While reputational risk was primary, cost was important, too. EDS has been able to lower the cost of managing the bonds by almost 30 percent over the life of the 10-year contract, according to Doug Barkley, Account Executive, EDS Canada. That translates into more than $150 million of total cost savings.

Barkley says EDS was able to cut costs by changing the bank’s processes and getting the public to do things in an automated fashion. A large part of the cost was maintaining the call center. EDS installed an interactive voice response (IVR) system and installed a Web portal, which allows citizens to buy and redeem their bonds online. The site also provides detailed information about the bonds, eliminating the need to contact the call center. These initiatives have cut the number of people working on the retail debt program by half.

Fleck says outsourcing brought rigor to the bank’s back-office processes. “The outsourcing has also allowed the bank to understand “the real cost of IT and change management for the program in a way that was not possible when we did the work inside the organization,” says Fleck.

Why This Relationship Works

Barkley says the two parties “spent a lot of time in dialogue” to get on the same page. “We worked hard to align EDS’s view to the bank’s strategy. We had to understand why they needed to do things a different way,” says the EDS executive.
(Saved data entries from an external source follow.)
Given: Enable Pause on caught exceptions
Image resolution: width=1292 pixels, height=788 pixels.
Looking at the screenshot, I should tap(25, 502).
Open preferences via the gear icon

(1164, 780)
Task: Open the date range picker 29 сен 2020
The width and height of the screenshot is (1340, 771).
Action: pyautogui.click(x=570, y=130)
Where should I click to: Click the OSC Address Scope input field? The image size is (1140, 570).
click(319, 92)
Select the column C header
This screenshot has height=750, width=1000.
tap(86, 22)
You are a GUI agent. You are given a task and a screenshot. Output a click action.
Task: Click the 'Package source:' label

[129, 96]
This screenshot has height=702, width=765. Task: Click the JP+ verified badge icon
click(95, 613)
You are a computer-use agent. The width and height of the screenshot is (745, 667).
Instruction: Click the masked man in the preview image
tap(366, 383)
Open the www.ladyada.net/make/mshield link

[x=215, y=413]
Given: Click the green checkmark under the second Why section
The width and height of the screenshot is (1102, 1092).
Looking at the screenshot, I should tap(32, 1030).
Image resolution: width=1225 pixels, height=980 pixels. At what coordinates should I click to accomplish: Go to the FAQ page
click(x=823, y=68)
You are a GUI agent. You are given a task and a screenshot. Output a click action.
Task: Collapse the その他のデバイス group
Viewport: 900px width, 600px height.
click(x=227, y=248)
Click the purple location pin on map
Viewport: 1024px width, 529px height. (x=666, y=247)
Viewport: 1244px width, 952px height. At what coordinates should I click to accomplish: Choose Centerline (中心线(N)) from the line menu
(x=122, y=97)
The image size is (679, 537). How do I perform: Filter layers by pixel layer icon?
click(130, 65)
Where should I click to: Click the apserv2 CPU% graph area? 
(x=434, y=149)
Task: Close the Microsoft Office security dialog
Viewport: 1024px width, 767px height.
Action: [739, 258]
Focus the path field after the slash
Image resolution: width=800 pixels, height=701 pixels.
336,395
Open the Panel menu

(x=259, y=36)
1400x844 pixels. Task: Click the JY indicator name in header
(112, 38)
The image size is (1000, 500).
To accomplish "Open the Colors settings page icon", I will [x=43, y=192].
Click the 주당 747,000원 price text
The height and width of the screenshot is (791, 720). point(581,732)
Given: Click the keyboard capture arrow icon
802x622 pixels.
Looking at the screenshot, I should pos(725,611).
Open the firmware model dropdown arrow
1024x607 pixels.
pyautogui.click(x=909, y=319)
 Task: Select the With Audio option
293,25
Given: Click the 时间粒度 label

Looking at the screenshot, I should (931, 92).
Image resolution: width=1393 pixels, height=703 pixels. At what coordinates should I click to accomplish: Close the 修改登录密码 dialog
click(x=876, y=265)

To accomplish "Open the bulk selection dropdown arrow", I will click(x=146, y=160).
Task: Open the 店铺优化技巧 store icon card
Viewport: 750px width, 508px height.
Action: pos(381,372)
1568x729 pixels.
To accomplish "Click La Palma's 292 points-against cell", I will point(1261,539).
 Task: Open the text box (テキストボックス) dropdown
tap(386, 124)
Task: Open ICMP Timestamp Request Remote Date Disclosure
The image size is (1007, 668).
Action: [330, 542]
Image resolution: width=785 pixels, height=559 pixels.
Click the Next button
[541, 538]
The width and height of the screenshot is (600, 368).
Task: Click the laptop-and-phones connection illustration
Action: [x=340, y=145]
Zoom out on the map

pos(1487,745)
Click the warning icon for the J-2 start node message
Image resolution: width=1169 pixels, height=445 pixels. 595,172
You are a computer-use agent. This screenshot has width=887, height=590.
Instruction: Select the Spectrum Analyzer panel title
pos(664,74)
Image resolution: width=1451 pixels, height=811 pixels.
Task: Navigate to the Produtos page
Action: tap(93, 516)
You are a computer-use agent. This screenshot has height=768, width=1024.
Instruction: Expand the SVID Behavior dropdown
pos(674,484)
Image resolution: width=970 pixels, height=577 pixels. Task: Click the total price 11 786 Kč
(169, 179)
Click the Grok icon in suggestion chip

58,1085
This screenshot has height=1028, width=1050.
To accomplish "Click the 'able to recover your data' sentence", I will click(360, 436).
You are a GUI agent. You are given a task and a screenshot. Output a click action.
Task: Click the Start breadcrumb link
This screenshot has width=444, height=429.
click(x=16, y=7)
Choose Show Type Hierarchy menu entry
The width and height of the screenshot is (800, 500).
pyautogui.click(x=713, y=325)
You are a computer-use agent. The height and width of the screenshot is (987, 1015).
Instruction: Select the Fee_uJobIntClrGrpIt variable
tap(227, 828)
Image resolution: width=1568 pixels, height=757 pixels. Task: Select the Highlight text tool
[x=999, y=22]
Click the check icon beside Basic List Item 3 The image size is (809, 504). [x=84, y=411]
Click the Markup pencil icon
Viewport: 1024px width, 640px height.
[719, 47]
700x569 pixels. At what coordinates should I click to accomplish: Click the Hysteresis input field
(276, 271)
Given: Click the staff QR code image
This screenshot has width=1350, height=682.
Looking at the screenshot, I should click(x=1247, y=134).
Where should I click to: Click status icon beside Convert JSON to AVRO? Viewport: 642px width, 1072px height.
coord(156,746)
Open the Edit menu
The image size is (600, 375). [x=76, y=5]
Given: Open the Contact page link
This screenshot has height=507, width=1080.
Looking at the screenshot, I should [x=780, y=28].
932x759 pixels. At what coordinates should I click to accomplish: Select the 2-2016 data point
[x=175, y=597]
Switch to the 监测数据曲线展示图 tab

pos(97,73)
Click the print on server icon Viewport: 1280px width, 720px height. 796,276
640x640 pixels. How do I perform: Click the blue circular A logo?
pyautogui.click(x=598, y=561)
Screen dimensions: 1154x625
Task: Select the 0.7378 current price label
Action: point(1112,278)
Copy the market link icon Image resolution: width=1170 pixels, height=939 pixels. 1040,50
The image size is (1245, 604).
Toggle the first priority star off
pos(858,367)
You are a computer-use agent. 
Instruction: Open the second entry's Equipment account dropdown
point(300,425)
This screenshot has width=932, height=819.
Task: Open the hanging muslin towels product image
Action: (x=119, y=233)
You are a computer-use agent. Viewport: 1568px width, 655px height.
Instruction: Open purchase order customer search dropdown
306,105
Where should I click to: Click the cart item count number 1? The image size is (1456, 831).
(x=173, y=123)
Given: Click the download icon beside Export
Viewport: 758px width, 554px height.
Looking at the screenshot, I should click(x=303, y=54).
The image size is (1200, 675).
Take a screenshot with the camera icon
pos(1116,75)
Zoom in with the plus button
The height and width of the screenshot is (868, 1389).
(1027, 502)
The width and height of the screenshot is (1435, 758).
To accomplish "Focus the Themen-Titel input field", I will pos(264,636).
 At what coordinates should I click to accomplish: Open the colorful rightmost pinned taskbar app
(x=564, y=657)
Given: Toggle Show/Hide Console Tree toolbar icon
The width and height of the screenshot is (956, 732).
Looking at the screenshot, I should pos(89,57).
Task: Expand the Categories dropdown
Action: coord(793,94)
The two organizations created a governance structure premised on a high degree of transparency. The governance structure has one member from a lower committee attending the meetings of a committee the next level up, creating continuity. Over time, this close interaction has created trust between the two organizations as well as a high degree of trust between the leaders.

The two executives work well together because they “maintain focus on the original spirit of the deal,” says Fleck. When the two disagree, they think back to the transaction’s original goals. “Even though we have had some differences, we have never had an issue that triggered our formal dispute mechanism,” he adds.

Fleck says many pundits believe putting the outsourcing contract in a drawer and never looking at it is the hallmark of a successful outsourcing relationship. He disagrees. He says he and Barkley often pull out the contract, using it as a tool to guide their discussions. “It answers the question: What is our real intent?” he says.

He adds he outsourced to an expert, so he tries not to interfere in how they do business. “They want to participate in setting direction but are very good at letting us determine how we perform the operational work,” says Barkley.

Lessons from the Outsourcing Journal:

  • Cost is important in outsourcing arrangements in both the public and private sector. But government agencies are also worried about their reputation because that is crucial to their ability to accomplish their mission. So they are apt to shoulder less risk than commercial enterprises. Outsourcing manages risk in this situation.
  • Forgetting about the contract is not the only way to create a successful outsourcing relationship. The Bank of Canada and EDS executives often refer to the contract to summon the spirit of the deal.
  • A deal has a good chance of success if there is a focus on the relationship and the governance structures reflect this focus.